- EXERCISE DATA:
____________

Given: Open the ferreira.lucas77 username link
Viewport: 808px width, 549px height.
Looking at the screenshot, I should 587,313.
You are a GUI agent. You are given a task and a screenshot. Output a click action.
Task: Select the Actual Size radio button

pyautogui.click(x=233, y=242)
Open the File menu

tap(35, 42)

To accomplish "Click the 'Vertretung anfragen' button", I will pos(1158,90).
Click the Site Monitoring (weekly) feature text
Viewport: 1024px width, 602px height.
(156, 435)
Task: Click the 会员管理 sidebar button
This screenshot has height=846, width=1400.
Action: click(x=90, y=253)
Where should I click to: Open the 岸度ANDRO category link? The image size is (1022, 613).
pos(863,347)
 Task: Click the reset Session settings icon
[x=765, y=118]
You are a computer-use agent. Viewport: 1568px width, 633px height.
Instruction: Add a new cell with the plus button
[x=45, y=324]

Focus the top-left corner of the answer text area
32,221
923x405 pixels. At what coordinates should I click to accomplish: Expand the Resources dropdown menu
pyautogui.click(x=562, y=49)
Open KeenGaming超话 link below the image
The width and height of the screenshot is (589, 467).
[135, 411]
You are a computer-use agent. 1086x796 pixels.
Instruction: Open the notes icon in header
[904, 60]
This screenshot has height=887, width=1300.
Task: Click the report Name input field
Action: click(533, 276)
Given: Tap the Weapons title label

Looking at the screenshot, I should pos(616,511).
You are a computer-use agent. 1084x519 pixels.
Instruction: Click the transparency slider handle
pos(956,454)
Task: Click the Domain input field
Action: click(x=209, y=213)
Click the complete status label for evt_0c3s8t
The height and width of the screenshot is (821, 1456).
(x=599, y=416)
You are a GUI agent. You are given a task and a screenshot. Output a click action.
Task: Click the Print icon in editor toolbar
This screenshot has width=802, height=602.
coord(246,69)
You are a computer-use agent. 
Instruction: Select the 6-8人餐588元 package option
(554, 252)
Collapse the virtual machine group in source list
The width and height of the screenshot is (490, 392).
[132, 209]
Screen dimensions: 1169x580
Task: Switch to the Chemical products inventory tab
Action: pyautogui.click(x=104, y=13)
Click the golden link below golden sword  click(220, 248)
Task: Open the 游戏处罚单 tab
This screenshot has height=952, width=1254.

____________

- THE PROBLEM: Copy all of the records above word for word, keeping every line unchanged and in the same order.

- SOLUTION FOR THIS EXERCISE:
Given: Open the ferreira.lucas77 username link
Viewport: 808px width, 549px height.
Looking at the screenshot, I should 587,313.
You are a GUI agent. You are given a task and a screenshot. Output a click action.
Task: Select the Actual Size radio button

pyautogui.click(x=233, y=242)
Open the File menu

tap(35, 42)

To accomplish "Click the 'Vertretung anfragen' button", I will pos(1158,90).
Click the Site Monitoring (weekly) feature text
Viewport: 1024px width, 602px height.
(156, 435)
Task: Click the 会员管理 sidebar button
This screenshot has height=846, width=1400.
Action: click(x=90, y=253)
Where should I click to: Open the 岸度ANDRO category link? The image size is (1022, 613).
pos(863,347)
 Task: Click the reset Session settings icon
[x=765, y=118]
You are a computer-use agent. Viewport: 1568px width, 633px height.
Instruction: Add a new cell with the plus button
[x=45, y=324]

Focus the top-left corner of the answer text area
32,221
923x405 pixels. At what coordinates should I click to accomplish: Expand the Resources dropdown menu
pyautogui.click(x=562, y=49)
Open KeenGaming超话 link below the image
The width and height of the screenshot is (589, 467).
[135, 411]
You are a computer-use agent. 1086x796 pixels.
Instruction: Open the notes icon in header
[904, 60]
This screenshot has height=887, width=1300.
Task: Click the report Name input field
Action: click(533, 276)
Given: Tap the Weapons title label

Looking at the screenshot, I should pos(616,511).
You are a computer-use agent. 1084x519 pixels.
Instruction: Click the transparency slider handle
pos(956,454)
Task: Click the Domain input field
Action: click(x=209, y=213)
Click the complete status label for evt_0c3s8t
The height and width of the screenshot is (821, 1456).
(x=599, y=416)
You are a GUI agent. You are given a task and a screenshot. Output a click action.
Task: Click the Print icon in editor toolbar
This screenshot has width=802, height=602.
coord(246,69)
You are a computer-use agent. 
Instruction: Select the 6-8人餐588元 package option
(554, 252)
Collapse the virtual machine group in source list
The width and height of the screenshot is (490, 392).
[132, 209]
Screen dimensions: 1169x580
Task: Switch to the Chemical products inventory tab
Action: pyautogui.click(x=104, y=13)
Click the golden link below golden sword  click(220, 248)
Task: Open the 游戏处罚单 tab
This screenshot has height=952, width=1254.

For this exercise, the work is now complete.